Linux GPL-only exports and ZFS CDDL module
For license reasons, kernel FPU functions are no longer exported for modules whose licenses differ from GPL. This led to an extreme performance drop in ZFS encryption, etc…
( factor 6 slower on some test equipment ). There are patches available for private usage which violate kernel GPL license, which is okay if not distributed and for research, you know 😉 However, I used an older kernel and I was not hit at all by this license quarrel. So this was not the problem for my bad transfer speed.
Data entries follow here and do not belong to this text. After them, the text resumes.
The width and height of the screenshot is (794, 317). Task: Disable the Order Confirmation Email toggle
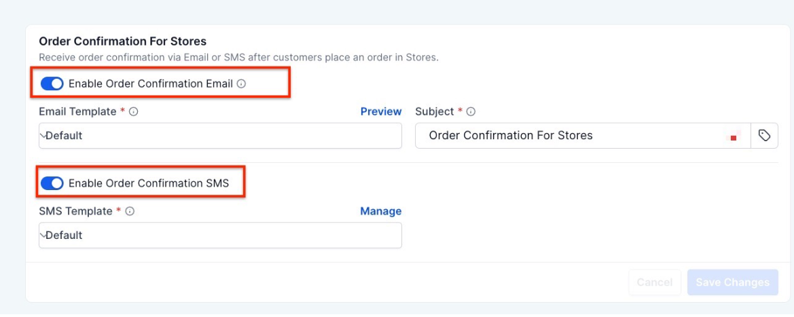(x=52, y=84)
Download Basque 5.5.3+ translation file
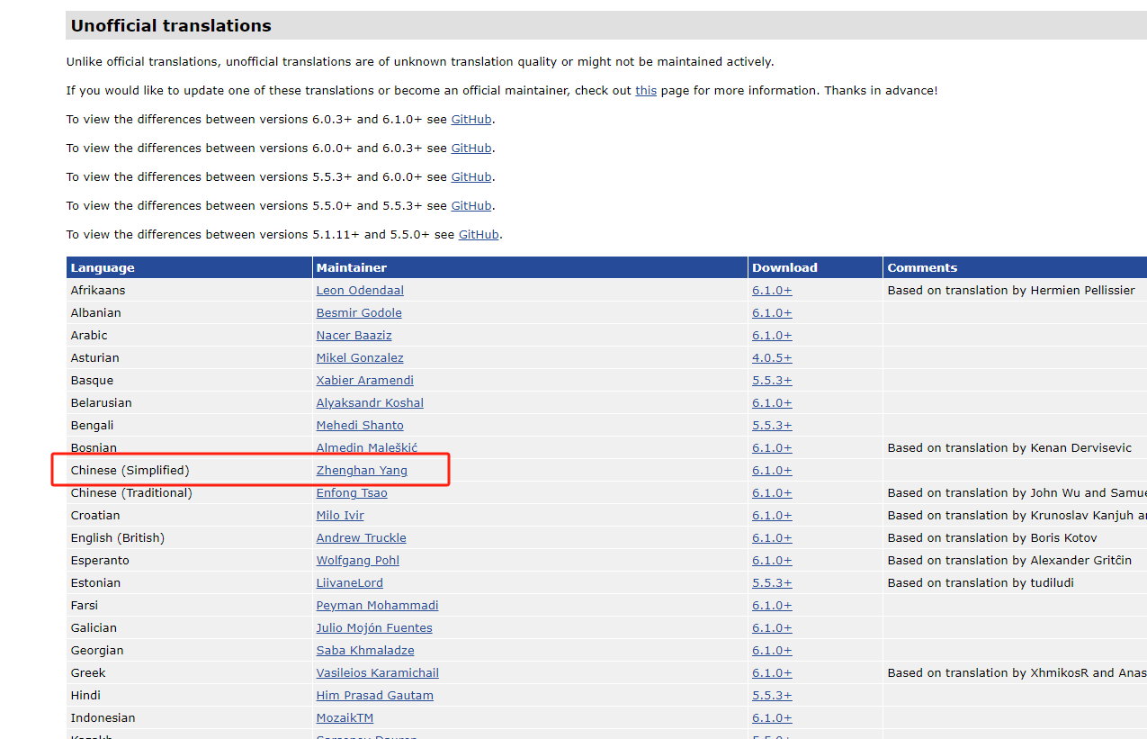The width and height of the screenshot is (1147, 739). tap(772, 381)
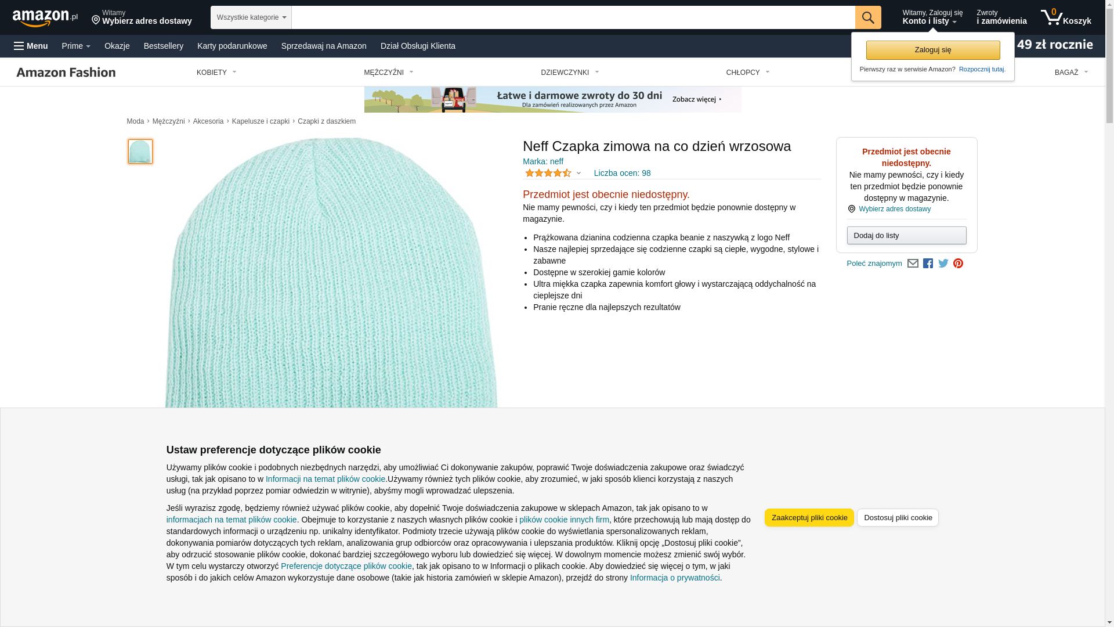Share product on Facebook icon

tap(928, 264)
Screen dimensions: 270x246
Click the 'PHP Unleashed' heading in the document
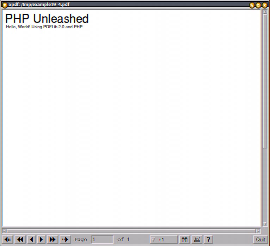click(x=47, y=19)
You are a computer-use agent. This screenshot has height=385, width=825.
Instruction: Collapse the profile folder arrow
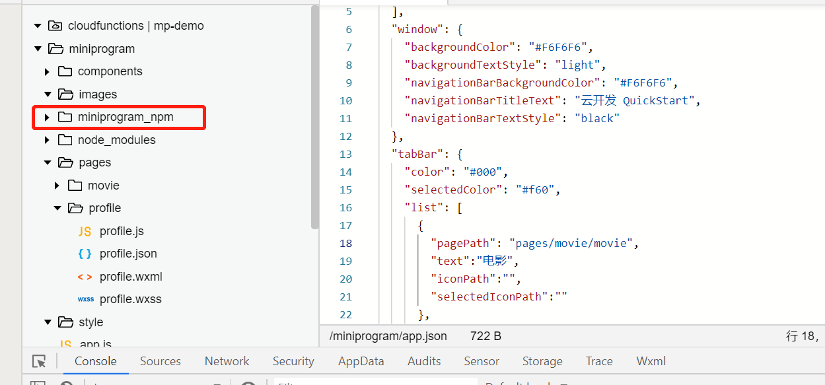click(x=57, y=208)
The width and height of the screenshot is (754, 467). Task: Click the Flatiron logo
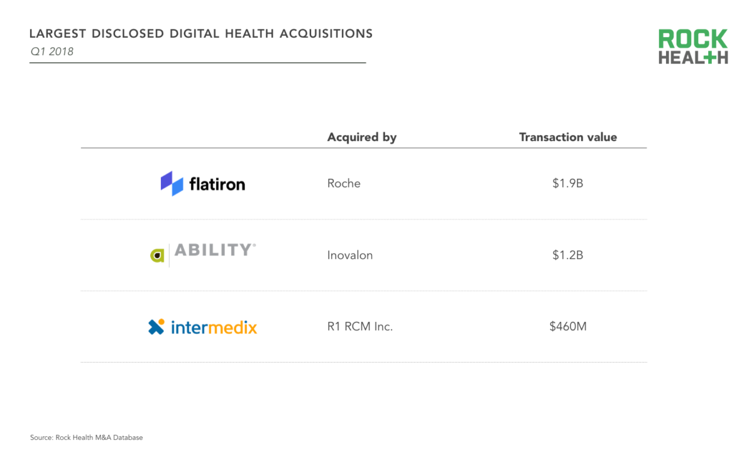pyautogui.click(x=203, y=183)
You debug this as follows:
look if fpu functions are global symbols:
grep fpu_begin /proc/kallsyms
0000000000000000 T __kernel_fpu_begin
0000000000000000 T kernel_fpu_begin
0000000000000000 r __ksymtab___kernel_fpu_begin
0000000000000000 r __ksymtab_kernel_fpu_begin
0000000000000000 r __kstrtab_kernel_fpu_begin
0000000000000000 r __kstrtab___kernel_fpu_begin
capital T tells global symbol is there
cat /sys/module/zcommon/parameters/zfs_fletcher_4_impl
[fastest] scalar superscalar superscalar4 sse2 ssse3
cat /sys/module/icp/parameters/icp_aes_impl
cycle [fastest] generic x86_64 aesni
SSH is slow, don’t use it
If you send an encrypted stream, what sense does it make to encrypt it further by SSH? None! And SSH is quite slow – talking bout 90 MB/s on my machine with zfs send -w | ssh target zfs receive … It’s better to use netcat.
netcat is not netcat
There exist two versions of netcat. One is gnu-netcat the other is openbsd-netcat. The latter supports TCP windowing. Without this feature, I got around 88 MB/s, so even less than with SSH or at least not better. With openbsd-netcat however, I got 194 MB/s, which is approx the read speed of my spinning HDD I read from. (Yes, ZFS on a single disk… I know, I know).
A very handy debug method is ‚yes‘.
yes | netcat target port
Or classic with ‚dd‘:
netcat -l -p 4444 | dd of=/dev/null dd if=/dev/zero | netcat localhost 4444 2772497408 bytes (2,8 GB, 2,6 GiB) copied, 5,52469 s, 502 MB/s
So as you can see, I cannot exceed 4 GBit locally, so I will never reach 10 Gbit by network. I have to buy faster hardware to do so. As long as the limiting factor is from the disks, I am fine with it.